■ **READING PASSAGE**:

Hi Rich,

On 4/6/22, Rich Freeman <ri...@gentoo.org> wrote:
> On Tue, Apr 5, 2022 at 8:05 PM Sam James <s...@gentoo.org> wrote:
> Our security fails currently if EITHER SHA2-512 or a hardened version
> of SHA-1 are defeated.  Our top gpg signature is bound to a git commit
> record by SHA2-512, and the git commit record is bound to everything
> else in the repository (including the manifest objects) by SHA-1,
> because git hasn't transitioned away from that (as far as I'm aware it
> is still a work in progress - the SHA-1 algorithm it uses is hardened
> against known attacks).

Sort of. The security between infra and users relies on SHA2-512. The
security between devs and infra relies on SHA-1. I guess the "full
system" depends on both, but I've been focused on the more likely
issue of a community-run mirror serving bogus files.

> I agree that this is an unlikely scenario, so it is a judgement call
> as to whether the ease of recovery in the event of a failure is worth
> the cost to maintain the second hash.  I agree that we'd need double
> algorithms in the whole stack to prevent a failure, but in the current
> state we do have advantages for recovering from a failure after the
> fact.

■ **LISTED RECORDS**:

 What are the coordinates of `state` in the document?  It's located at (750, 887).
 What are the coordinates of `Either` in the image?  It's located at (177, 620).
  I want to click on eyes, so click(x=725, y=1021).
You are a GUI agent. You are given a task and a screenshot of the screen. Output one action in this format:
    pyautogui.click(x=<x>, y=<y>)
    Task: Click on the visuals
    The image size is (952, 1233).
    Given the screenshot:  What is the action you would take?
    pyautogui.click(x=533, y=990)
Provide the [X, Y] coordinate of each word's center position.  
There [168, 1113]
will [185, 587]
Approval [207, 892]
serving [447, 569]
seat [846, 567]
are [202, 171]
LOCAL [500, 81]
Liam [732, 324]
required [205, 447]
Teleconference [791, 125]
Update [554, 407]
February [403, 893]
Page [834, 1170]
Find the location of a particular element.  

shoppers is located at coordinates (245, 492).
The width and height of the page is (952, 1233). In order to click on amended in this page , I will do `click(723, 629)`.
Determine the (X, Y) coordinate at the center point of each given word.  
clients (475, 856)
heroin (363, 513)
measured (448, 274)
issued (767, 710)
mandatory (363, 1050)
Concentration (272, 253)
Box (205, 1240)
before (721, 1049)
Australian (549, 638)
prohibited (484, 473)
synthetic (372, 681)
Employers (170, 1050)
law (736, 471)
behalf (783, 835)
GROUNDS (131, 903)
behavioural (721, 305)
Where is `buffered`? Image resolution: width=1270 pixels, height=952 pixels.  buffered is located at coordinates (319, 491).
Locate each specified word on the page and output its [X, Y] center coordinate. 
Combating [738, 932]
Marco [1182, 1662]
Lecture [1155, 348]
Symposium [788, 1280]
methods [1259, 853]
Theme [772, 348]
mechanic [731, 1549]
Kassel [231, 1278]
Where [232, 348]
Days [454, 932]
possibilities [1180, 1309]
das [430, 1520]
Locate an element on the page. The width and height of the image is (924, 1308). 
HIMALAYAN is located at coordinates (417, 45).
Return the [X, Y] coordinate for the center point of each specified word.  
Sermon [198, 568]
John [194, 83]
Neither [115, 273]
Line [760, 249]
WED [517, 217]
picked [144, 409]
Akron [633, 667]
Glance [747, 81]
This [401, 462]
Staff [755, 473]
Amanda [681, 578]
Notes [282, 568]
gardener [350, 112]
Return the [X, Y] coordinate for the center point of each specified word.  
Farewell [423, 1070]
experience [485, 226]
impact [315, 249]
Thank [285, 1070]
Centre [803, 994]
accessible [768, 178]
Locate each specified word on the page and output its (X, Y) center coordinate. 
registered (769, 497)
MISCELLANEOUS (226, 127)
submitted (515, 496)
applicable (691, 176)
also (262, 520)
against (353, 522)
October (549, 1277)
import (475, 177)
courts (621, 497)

■ **YOUR GOAL**:
In the email about repository hashing, shorten the paragraph beginning "Sort of. The security between infra" into a brief bulleted list that keeps its main points.

■ **SOLUTION TO THE EXERCISE**:
- Security between infrastructure and users relies on SHA2-512.
- Security between developers and infrastructure relies on SHA-1.
- The full system arguably depends on both.
- The writer's focus has been the likelier risk: a community-run mirror serving bogus files.